指示 a
下の記事について、次の問いに答えよ。
(i) メンバーの「当事者意識」を高めるために最も無駄なこととして挙げられているのは何か。
(ii) 本が紹介する5つの法則のうち、最初に挙がっているのは何の法則か。
(iii) 「目標を確実に達成するチームが良いチームではなく」に続く部分で、良いチームとされているのはどんなチームか。

提供テキスト
みなさんは、チーム作りについてどのように考えていますか?
ひとそれぞれ持っている価値観は違っていて、それをまとめていくって相当難しいですよね。
チーム作りについて書かれた「The Team 5つの法則」を読んでみたのでその感想を書いていきます。
この本で自分が1番印象に残っているのはこの言葉です。
メンバーの「当事者意識」を高めるために最も無駄なのは、「当事者意識を持て!」ということです。
これはめちゃくちゃ分かります。「当事者意識」を持てと言って、持ってくれたら誰も苦労しないですよね。
その仕組みづくりについて、書かれているのでとても参考になりました。
スクラム(アジャイル開発)をしてきて思ったことと重なることが多いので、実際に経験したことも含めてこの記事を書いています。
The Team 5つの法則 要約&感想
この本を読んで分かること
タイトルにもある通り、Teamに必要な5つのことを紹介してくれます。
- 目標設定の法則
- 人員選定の法則
- 意思疎通の法則
- 意思決定の法則
- 共感創造の法則
チームで仕事をしていく中で、あるあるとうなずきながら読み終えた本でした。
それぞれの章で感じたことを書いていこうとも思いますので、興味のある方はぜひ御覧ください。
#1 目標設定の法則
目標を設定するにあたって、重要な定義はグループとチームの違いです。
グループは集団。チームは目標に向かって各人がそれに向かい役割を果たしていくことです。
目標を確実に達成するチームが良いチームではなく、目標を適切に設定できるチームが良いチームだ
実現可能性が高い目標を掲げ、それを達成したとして、あなたはどう思いますか?

指示 b
エントリの中から、文字列「green」を含む行をすべて集めよ。

対象座標に関するエントリ
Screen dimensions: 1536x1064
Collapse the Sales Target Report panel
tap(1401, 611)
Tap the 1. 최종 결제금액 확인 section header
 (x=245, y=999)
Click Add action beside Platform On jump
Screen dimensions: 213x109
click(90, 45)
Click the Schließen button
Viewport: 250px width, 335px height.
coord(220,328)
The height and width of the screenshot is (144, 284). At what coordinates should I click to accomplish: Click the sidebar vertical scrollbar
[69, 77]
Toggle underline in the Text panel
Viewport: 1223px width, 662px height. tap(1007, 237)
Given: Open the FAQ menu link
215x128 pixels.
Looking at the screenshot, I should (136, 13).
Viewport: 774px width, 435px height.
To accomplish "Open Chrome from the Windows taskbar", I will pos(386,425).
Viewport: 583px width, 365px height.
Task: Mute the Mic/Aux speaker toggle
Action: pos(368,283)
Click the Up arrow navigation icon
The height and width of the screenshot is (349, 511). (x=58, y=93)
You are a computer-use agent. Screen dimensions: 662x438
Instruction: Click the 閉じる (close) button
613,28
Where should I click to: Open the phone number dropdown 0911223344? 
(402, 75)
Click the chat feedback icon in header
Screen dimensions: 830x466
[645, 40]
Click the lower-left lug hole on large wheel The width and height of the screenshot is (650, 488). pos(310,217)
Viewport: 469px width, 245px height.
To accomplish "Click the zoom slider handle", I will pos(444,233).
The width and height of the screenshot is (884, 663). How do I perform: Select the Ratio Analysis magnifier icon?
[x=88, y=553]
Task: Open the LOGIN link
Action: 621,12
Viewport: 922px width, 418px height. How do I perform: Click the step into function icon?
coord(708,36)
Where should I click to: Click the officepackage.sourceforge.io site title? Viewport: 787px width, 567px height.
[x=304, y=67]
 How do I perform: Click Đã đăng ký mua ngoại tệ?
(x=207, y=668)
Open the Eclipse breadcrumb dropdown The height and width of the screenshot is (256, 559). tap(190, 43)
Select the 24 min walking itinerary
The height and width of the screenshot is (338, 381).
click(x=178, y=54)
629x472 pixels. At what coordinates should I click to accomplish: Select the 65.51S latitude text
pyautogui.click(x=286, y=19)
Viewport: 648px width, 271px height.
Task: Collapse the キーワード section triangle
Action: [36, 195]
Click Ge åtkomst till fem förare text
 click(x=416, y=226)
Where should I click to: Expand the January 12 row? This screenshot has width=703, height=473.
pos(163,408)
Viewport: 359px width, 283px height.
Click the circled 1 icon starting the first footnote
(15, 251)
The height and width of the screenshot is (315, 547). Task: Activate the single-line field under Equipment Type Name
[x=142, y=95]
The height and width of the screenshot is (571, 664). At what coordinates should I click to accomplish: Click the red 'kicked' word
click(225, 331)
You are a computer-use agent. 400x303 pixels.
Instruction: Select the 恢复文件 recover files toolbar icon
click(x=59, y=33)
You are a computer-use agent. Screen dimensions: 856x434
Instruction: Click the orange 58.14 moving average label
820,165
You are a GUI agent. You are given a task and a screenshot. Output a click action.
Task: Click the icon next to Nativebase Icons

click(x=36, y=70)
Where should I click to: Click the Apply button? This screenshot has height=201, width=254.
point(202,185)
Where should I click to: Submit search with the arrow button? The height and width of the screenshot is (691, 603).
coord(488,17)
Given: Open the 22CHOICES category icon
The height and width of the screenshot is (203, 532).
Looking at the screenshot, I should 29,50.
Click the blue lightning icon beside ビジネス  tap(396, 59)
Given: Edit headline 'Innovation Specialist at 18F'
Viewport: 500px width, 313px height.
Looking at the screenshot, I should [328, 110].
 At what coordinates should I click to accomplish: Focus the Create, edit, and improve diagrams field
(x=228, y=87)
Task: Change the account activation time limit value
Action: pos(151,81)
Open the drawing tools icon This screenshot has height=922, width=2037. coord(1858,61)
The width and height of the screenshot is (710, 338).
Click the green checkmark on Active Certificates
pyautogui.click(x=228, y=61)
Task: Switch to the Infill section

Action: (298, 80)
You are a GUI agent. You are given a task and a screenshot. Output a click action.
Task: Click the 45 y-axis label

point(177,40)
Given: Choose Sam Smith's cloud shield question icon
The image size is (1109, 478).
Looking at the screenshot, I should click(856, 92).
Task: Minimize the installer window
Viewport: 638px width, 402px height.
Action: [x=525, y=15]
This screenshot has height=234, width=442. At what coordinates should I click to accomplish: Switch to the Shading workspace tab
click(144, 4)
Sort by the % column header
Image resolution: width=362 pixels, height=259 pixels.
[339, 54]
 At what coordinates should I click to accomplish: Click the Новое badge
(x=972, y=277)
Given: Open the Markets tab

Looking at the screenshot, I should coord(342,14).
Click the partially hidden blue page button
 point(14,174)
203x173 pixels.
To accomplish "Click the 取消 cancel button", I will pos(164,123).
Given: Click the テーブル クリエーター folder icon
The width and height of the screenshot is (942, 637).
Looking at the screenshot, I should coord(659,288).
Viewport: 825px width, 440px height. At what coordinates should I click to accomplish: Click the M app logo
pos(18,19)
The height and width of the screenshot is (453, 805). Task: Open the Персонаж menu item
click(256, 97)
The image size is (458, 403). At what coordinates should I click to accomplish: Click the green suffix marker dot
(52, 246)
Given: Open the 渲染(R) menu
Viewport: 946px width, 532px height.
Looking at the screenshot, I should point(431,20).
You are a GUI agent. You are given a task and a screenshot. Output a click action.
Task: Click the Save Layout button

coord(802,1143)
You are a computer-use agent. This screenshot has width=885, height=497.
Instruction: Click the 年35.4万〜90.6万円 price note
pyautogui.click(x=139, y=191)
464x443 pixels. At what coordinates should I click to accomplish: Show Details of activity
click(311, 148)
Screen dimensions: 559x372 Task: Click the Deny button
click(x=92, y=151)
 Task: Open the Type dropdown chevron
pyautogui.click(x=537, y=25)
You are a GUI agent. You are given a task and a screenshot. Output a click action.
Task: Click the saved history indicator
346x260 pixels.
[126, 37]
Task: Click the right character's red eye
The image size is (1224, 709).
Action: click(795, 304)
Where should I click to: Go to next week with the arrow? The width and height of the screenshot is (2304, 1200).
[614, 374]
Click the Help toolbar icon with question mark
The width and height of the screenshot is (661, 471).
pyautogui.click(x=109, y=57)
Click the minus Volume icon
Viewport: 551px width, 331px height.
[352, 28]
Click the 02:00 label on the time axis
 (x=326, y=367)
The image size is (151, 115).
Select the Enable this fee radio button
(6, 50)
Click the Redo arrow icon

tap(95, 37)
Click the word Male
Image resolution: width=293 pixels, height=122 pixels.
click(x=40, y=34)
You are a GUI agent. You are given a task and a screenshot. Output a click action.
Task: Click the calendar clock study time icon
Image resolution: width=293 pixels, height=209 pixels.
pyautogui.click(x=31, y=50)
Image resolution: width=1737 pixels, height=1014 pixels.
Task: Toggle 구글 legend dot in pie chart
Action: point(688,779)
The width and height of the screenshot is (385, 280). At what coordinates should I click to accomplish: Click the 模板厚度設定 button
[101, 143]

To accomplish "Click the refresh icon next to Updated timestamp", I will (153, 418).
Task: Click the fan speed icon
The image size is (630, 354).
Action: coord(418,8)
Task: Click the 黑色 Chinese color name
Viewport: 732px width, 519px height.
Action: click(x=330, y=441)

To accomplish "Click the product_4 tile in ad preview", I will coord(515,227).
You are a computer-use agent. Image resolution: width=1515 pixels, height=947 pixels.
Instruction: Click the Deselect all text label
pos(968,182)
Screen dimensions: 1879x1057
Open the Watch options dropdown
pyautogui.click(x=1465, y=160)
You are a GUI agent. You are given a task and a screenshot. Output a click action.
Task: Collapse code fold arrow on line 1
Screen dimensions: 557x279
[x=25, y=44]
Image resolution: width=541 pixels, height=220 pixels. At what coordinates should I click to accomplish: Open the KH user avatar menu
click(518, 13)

最終回答 a
(i) 「当事者意識を持て!」ということ
(ii) 目標設定の法則
(iii) 目標を適切に設定できるチーム

最終回答 b
Click the green checkmark on Active Certificates
The image size is (458, 403). At what coordinates should I click to accomplish: Click the green suffix marker dot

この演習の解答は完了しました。